The season may very well be over, and that might be for the best. This Michigan squad squeezed every last bit of talent and effort out of an undersized, overmatched, and exceedingly young group over the last couple months, to the point that I'm not sure they have much left to prove this year. This team battled harder than anyone expected after the losses of Caris LeVert and Derrick Walton, and there's little doubt they're going to be dangerous as all hell next year.
For the first 15 minutes of today's matchup against the Goliaths of Wisconsin, Michigan looked to be on their way to a stunning upset. Eventually, though, the mismatches up front caught up to the Wolverines, who started the game with Zak Irvin guarding Frank Kaminsky and Max Bielfeldt on Nigel Hayes. The Badgers closed the first half on an 18-4 run and kept Michigan at bay, though not by much, through the second half.

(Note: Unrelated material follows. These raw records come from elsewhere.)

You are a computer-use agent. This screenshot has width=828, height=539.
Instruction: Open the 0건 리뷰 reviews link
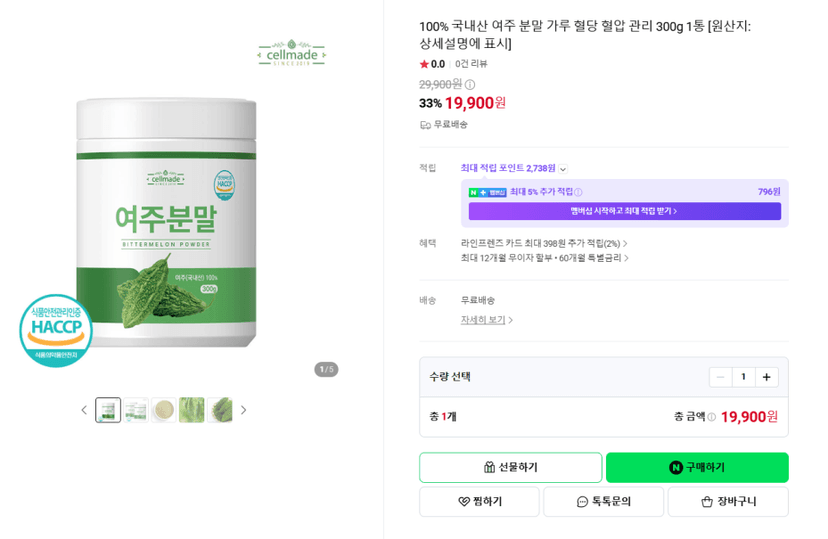point(471,64)
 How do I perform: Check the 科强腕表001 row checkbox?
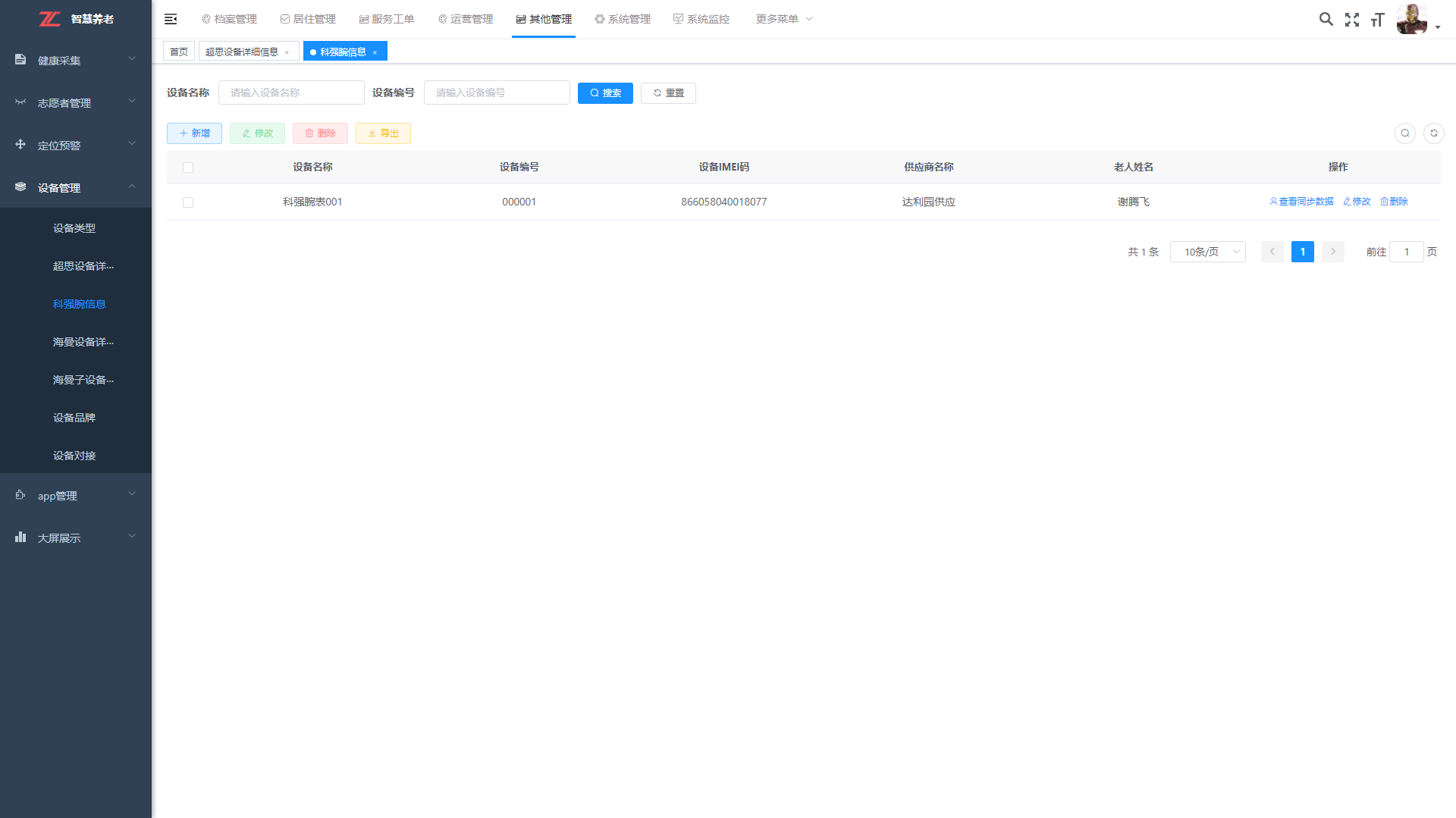tap(188, 202)
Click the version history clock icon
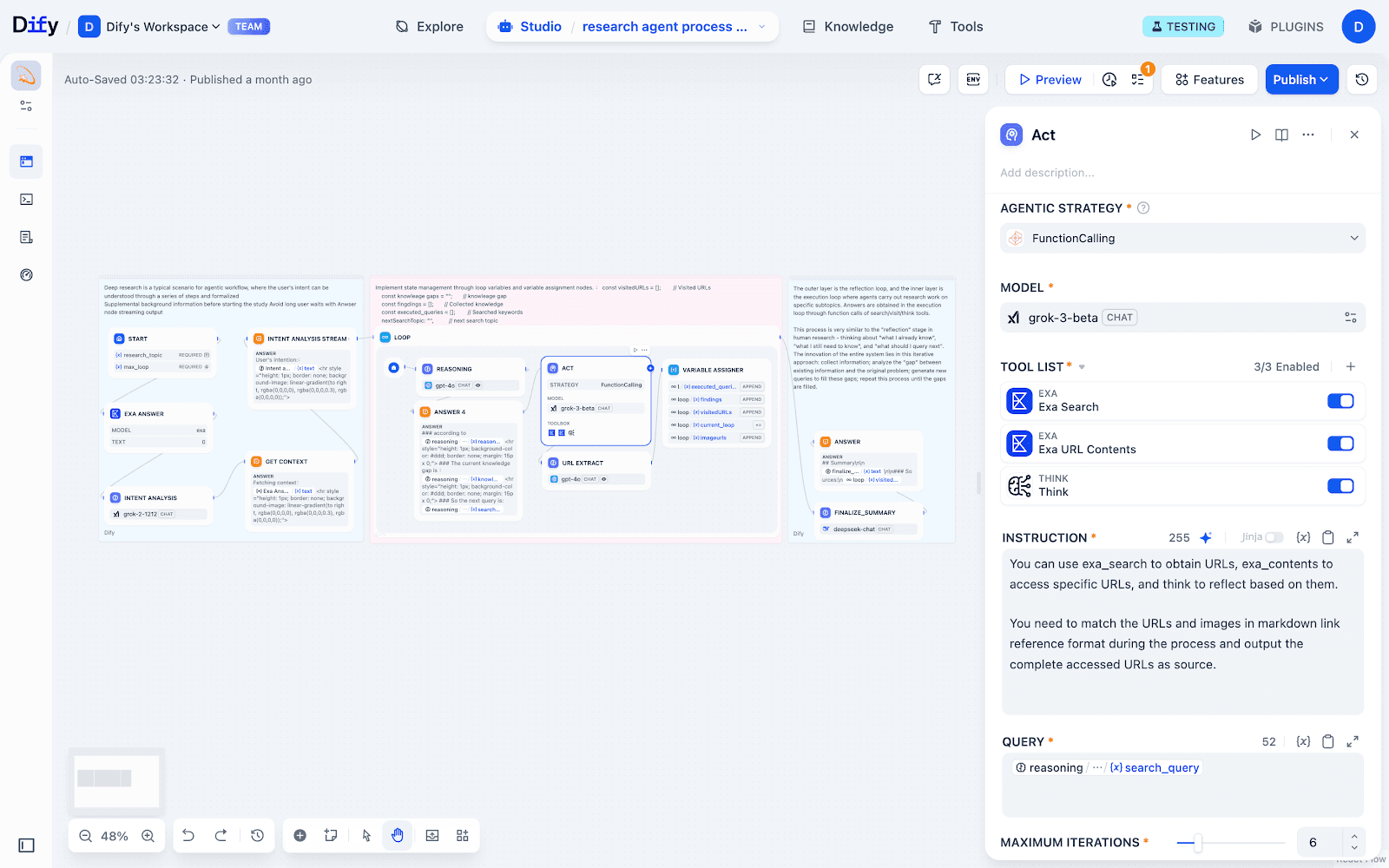The image size is (1389, 868). (x=1362, y=80)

The Badgers won by virtue of size, talent, and experience. Aubrey Dawkins looked the part of a freshman against Sam Dekker, who led Wisconsin with 17 points and pulled down four offensive rebounds. Hayes managed nine points and three offensive boards of his own. Kaminsky talled 16 and 12 against a wave of double-teams. Fittingly, a Hayes putback after Kaminsky drew in M's interior defenders proved to be the final nail in the coffin.
But man, did Michigan fight. Irvin once again raised expectations for next year with a tremendous all-around performance. He scored 21 points on 9/18 shooting, hitting an array of NBA-level midrange shots, knocking down three of his seven triples, and finding his way to the basket. Tasked with cleaning the glass against Wisconsin's huge front line, he recorded 11 rebounds, all on defense, which was one off a career high. For good measure, he added three assists and three steals; a baseline dish to Ricky Doyle looked like it was ripped straight from Spike Albrecht's highlight reel.
Doyle, who's been quiet of late, gamely battled Kaminsky in the post, and got the better of the Big Ten Player of the Year his fair share of times: Doyle hit all six of his shots from the field to tally 12 points. Muhammad-Ali Abdur-Rahkman had a couple great takes to the hoop on his way to eight points on 4/7 shooting. Albrecht added ten, highlighted by a couple deep threes.
So, yes, Michigan lost, but the positive indicators for next season were everywhere: a pivoting Doyle finish against Kaminsky, Albrecht dribbling through defenders like Steph Curry before pulling up for a jumper, Dawkins throwing down an Irvin miss on the break, Rahk blowing by the defense for a layup, Kam Chatman tossing an inch-perfect entry pass to Doyle for a layup.
The Wolverines didn't have quite enough juice to overcome one of the best teams in the country. Suddenly, though, the big question for next year is this: how is John Beilein going to find playing time for all these promising young guys? After a season replete with real problems, that's one heck of a good problem.